On March 15, 2016, City Council approved wastewater service rates for 2016, 2017, and 2018 based on previously projected Clean Water Facility project costs. Because project costs to date and remaining estimates are lower than previously anticipated, there is potential for future monthly rates to be lower than projected. Funds from wastewater service rates go toward operating the wastewater system, including pipes, facility, operations, and facility maintenance. Part of the rates will also help pay for the cost of facility construction and design. You can learn more about the rate analysis and approved service rates by viewing the City Council meeting, agenda bill, and approved three-year rate schedule on the City's Website.
How will the new facility fit into Windjammer Park?
Siting the Clean Water Facility in Windjammer Park presents a unique opportunity to develop a long-term plan for the park, integrating existing and new elements in this special community space. The City worked with community members, including a community advisory group, to create the Windjammer Park Integration Plan, which City Council adopted in May 2016. The plan will be implemented in phases, and more specific design of Phase 1 is currently underway. Visit the Windjammer Park page for more information.
How will the new facility help protect the environment in Oak Harbor?

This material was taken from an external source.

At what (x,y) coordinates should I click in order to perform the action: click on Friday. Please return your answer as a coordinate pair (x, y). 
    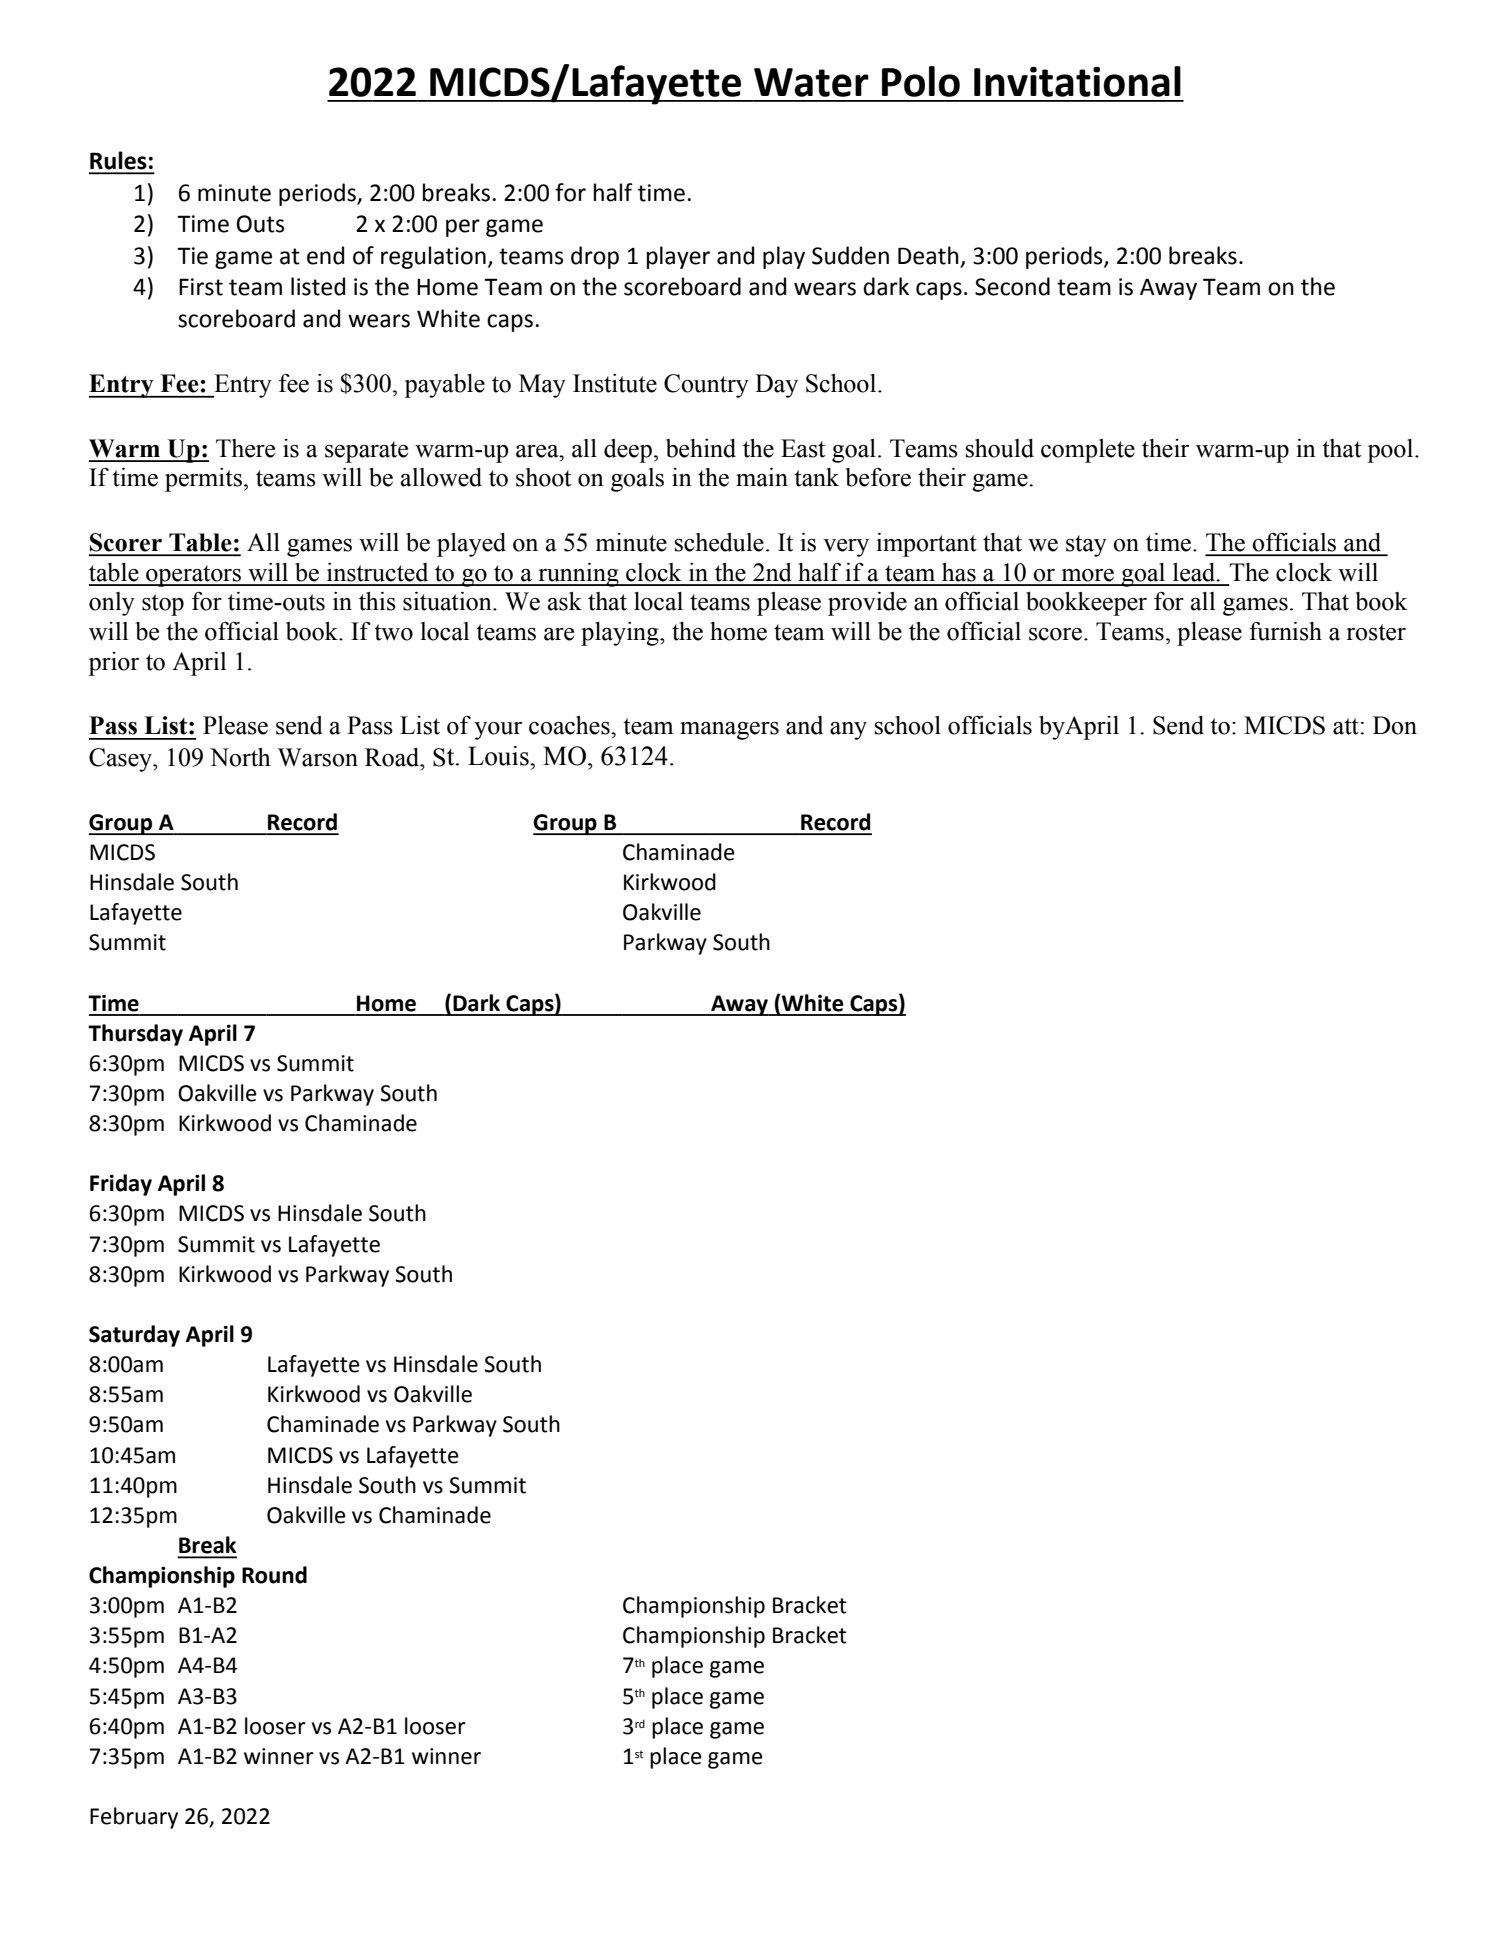
    Looking at the image, I should click on (121, 1185).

The technology for the new facility was selected due to its minimal environmental impacts. The Membrane Bioreactor (MBR) Treatment Process produces very clean water and requires the smallest footprint compared to other wastewater treatment processes. The technology reduces the amount of pollutants discharged into the Oak Harbor Bay, providing cleaner water for all of Oak Harbor’s humans, animals, and plants.
MBR treatment technology filters solids and other pollutants from wastewater. Bacteria use oxygen and the pollutants as a food source, essentially accelerating nature’s normal decomposition process. Those bacteria are then filtered through a small membrane filter, which holds the solids back from the liquids. MBR technology produces water suitable for re-use in the irrigation of parks and golf courses, street washing, industrial cooling water, and many other non-potable applications.
What are are biosolids?
Biosolids are a nutrient rich reusable resource, full of nitrogen and just the right amount of phosphorus. We are making biosolids at the Clean Water Facility using the biosolid dryer located in the solids building. By creating biosolids, we are providing a higher level of treatment and reducing the volume of material removed from the facility and placed in a landfill. We'll be trucking our biosolid product off site to enrich soil and help plant growth at golf courses, farms, community gardens, and more!